= Martin Shefter =

American political scientist (1943–2023)

Martin Allen Shefter (1943 – November 3, 2023) was an American political scientist and author who was a professor emeritus in the Department of Government at Cornell University. He is noted for his research on New York City politics and on how changes in the international system shape political institutions and the conduct of politics in the United States.

== Biography ==
Shefter graduated with a B.A. in government from Cornell University in 1964 and completed his PhD degree at Harvard University in 1970. His doctoral dissertation examined "City Hall and State House: State Legislative Involvement in the Politics of New York City and Boston."

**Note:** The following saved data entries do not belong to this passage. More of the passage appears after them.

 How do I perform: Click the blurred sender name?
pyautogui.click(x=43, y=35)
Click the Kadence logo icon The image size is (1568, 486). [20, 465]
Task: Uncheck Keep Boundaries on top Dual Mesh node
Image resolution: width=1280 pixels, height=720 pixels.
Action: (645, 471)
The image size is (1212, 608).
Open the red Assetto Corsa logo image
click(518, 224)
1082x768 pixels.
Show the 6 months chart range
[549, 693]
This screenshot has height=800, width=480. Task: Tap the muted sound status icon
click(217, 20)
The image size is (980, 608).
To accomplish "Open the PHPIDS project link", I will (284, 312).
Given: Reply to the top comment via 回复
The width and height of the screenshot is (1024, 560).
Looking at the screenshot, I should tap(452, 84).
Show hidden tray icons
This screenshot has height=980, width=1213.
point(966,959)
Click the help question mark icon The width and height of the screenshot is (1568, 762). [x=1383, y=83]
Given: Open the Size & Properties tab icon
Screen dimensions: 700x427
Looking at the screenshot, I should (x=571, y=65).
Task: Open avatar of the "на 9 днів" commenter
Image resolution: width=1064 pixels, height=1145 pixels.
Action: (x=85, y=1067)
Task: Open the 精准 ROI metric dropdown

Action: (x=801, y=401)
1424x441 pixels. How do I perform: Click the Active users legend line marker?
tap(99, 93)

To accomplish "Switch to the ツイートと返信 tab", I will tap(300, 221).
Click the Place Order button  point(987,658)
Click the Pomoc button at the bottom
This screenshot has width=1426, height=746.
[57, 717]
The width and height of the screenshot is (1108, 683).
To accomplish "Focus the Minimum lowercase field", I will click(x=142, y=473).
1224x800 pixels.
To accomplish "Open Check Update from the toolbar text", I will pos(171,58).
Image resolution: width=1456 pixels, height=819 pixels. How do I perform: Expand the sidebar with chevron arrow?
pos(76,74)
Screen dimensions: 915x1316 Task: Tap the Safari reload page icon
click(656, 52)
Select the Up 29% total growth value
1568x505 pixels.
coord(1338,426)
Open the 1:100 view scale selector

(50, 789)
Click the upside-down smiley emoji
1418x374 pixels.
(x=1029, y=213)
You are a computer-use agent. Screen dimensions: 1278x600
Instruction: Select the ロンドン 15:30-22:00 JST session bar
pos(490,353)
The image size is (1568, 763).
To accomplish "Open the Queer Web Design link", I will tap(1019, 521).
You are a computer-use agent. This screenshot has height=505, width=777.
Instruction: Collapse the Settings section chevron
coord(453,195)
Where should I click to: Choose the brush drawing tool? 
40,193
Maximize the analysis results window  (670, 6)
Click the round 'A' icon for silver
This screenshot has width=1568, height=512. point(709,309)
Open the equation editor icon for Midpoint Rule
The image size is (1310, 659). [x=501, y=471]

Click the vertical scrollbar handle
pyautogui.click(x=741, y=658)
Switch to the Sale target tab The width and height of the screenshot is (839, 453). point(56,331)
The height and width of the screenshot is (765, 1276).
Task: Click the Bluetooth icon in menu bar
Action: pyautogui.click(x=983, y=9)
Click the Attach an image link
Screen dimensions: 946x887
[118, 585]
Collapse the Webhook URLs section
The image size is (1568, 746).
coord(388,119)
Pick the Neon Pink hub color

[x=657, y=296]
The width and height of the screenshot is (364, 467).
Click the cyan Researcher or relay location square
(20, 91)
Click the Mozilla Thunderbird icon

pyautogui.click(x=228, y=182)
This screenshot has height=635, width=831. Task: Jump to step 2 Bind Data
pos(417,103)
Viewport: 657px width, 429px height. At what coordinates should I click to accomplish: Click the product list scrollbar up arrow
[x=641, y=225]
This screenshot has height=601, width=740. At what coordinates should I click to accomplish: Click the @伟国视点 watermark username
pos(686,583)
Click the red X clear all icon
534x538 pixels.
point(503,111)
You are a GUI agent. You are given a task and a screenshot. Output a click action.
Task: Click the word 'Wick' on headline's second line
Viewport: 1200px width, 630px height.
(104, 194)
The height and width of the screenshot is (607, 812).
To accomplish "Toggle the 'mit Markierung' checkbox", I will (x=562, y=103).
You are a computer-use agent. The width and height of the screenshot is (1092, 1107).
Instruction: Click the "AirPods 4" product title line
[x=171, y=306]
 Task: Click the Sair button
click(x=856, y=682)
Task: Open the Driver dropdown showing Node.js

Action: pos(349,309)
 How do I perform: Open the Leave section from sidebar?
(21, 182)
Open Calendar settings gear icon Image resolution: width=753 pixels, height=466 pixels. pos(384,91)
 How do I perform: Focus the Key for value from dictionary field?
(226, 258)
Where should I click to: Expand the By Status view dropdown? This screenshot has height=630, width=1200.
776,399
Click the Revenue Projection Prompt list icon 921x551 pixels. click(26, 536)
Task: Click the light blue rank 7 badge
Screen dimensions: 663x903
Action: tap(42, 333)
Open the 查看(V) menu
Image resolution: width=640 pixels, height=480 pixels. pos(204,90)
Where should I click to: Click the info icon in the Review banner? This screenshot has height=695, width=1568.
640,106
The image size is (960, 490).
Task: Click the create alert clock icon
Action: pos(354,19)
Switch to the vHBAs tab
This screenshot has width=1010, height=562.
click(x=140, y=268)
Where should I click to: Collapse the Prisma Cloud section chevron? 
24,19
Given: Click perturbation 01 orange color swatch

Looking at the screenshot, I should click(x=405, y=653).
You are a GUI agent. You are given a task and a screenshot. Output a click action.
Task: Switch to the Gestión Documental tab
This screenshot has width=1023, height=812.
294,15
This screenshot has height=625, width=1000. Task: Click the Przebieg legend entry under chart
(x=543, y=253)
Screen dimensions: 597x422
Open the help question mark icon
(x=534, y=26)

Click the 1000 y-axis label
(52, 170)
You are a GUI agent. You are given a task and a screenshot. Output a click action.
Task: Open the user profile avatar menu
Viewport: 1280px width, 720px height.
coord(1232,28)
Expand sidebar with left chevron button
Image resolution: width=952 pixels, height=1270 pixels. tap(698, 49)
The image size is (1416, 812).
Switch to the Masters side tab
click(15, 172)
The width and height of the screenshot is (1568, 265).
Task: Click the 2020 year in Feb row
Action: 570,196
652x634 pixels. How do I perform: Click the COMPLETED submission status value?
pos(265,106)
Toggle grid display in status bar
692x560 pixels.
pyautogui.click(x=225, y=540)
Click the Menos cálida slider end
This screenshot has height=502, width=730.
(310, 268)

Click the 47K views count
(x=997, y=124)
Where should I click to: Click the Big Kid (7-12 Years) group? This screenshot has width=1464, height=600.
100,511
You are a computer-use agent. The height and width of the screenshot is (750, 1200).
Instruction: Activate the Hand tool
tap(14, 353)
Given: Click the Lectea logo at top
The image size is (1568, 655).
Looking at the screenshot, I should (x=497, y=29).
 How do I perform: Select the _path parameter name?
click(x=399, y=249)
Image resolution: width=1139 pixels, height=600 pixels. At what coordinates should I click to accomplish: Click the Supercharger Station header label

Shefter taught political science at Harvard, Cornell, and the University of Chicago, before returning to Cornell University in 1986. Shefter teaches urban politics, political parties and movements, and American political development.

From 1995, Shefter was a member of the executive committee of the Politics and History Section of the American Political Science Association and served as president of the section for 1996–97.

Shefter died on November 3, 2023, at the age of 79.

==Select publications==
- Patronage and its Opponents: A Theory and Some European Cases. 1977. Cornell University.
- Political Crisis, Fiscal Crisis: The Collapse and Revival of New York City. 1985. Basic Books.
- Politics By Other Means: Politicians, Prosecutors, and the Press from Watergate to Whitewater. 1990. Basic Books. (written with Benjamin Ginsberg).
- Capital of the American Century: The National and International Influence of New York City. 1993. Russell Sage Foundation. (editor).
- Political Parties and the State: The American Historical Experience. 1994. Princeton University Press.
- Shaped By War and Trade: International Influences on American Political Development. 2002. Princeton University Press. (edited with Ira Katznelson).